- (this was an access copy for a conversation about this work, Thursday, May 12, 1 – 2pm EST)
- On the stage of this show, but also in our lives, we enact different roles; our expressive intent does not control the interpretive uptake we might receive. Thus talking about something like whiteness invites us to dwell with the complexity of social relations that are entirely made up but have real material effects. We make and remake our self and the world always in relation with others; Shary Boyle’s work here stages some relations with which we can identify or disidentify – figures, images, and also the space of the stage, other people who might move through it with us, in complex configurations of gaze and body. We experience whiteness this way, as a whole world we move through with others, a co-production in which we are differentially situated and for whom the meaning we make shifts depending on how others perceive and position us.
I want to start by giving a few orienting guiderails for thinking about whiteness, especially in the Canadian context. Whiteness is a social relationship. It is made up, but it really exists and has effects. While there is no biological or physical marker that identifies someone as white, there are many social and political markers that do this.
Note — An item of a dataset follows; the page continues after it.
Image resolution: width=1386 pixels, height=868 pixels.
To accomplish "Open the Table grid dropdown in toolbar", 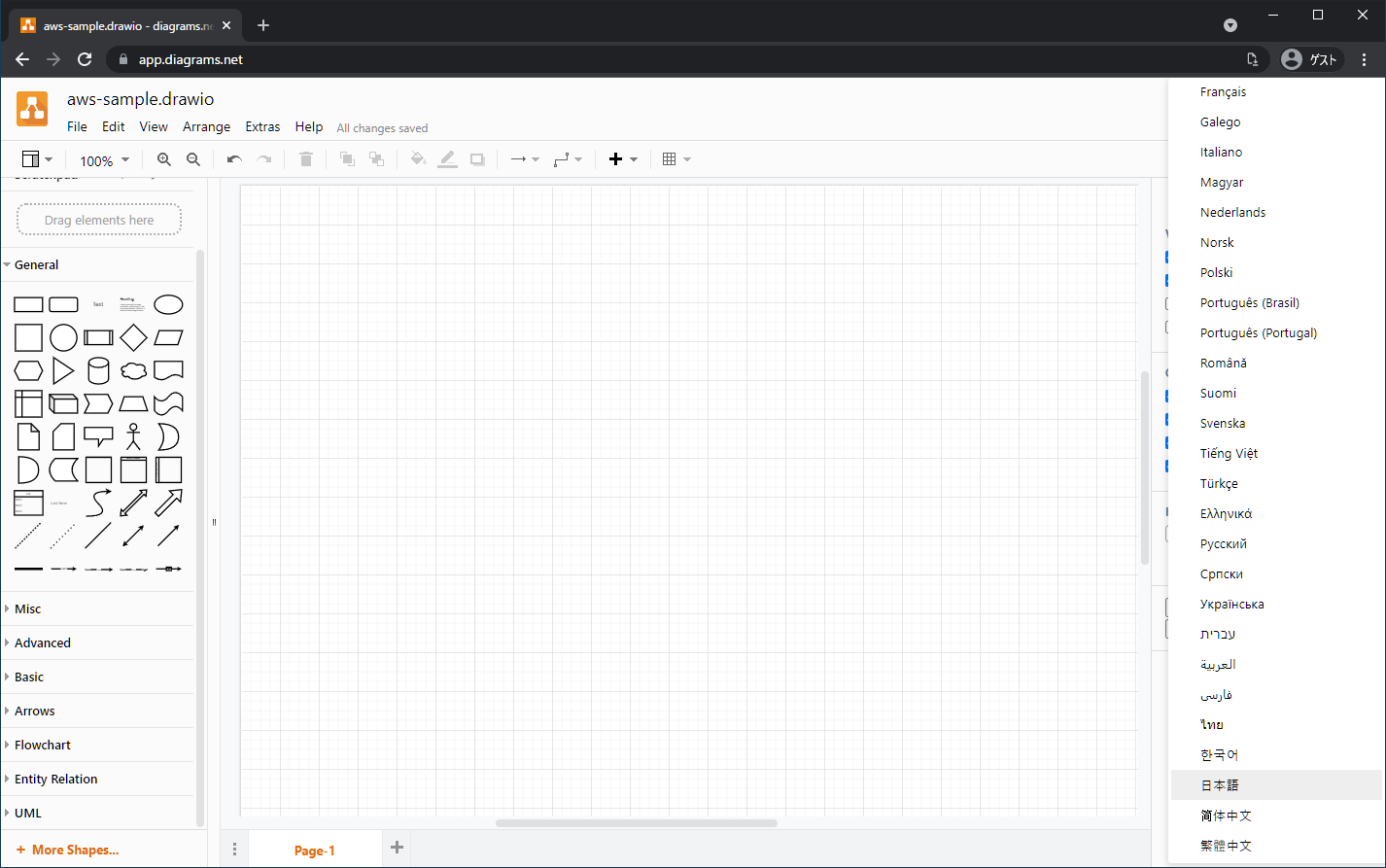I will [676, 159].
- Michael Omi and Howard Winant write, “there is a continuous temptation to think of race as an essence, as something fixed, concrete, and objective. And there is also an opposite temptation: to imagine race as a mere illusion, a purely ideological construct which some ideal non-racist social order would eliminate” (Omi & Winant, 1994, p. 54). They name the process through which race exists “racial formation.” This is the “sociohistorical process by which racial categories are created, inhabited, transformed, and destroyed” (Omi & Winant 55).
- So here, we can start by recognizing that whiteness as a social relationship of oppression and benefit has not always existed, that “white” is not a biological category, and we can ask what it will take to destroy the work it currently does – to make whiteness as a relation of oppression no longer exist. And we can reflect on how looking at art can help in that creative destruction.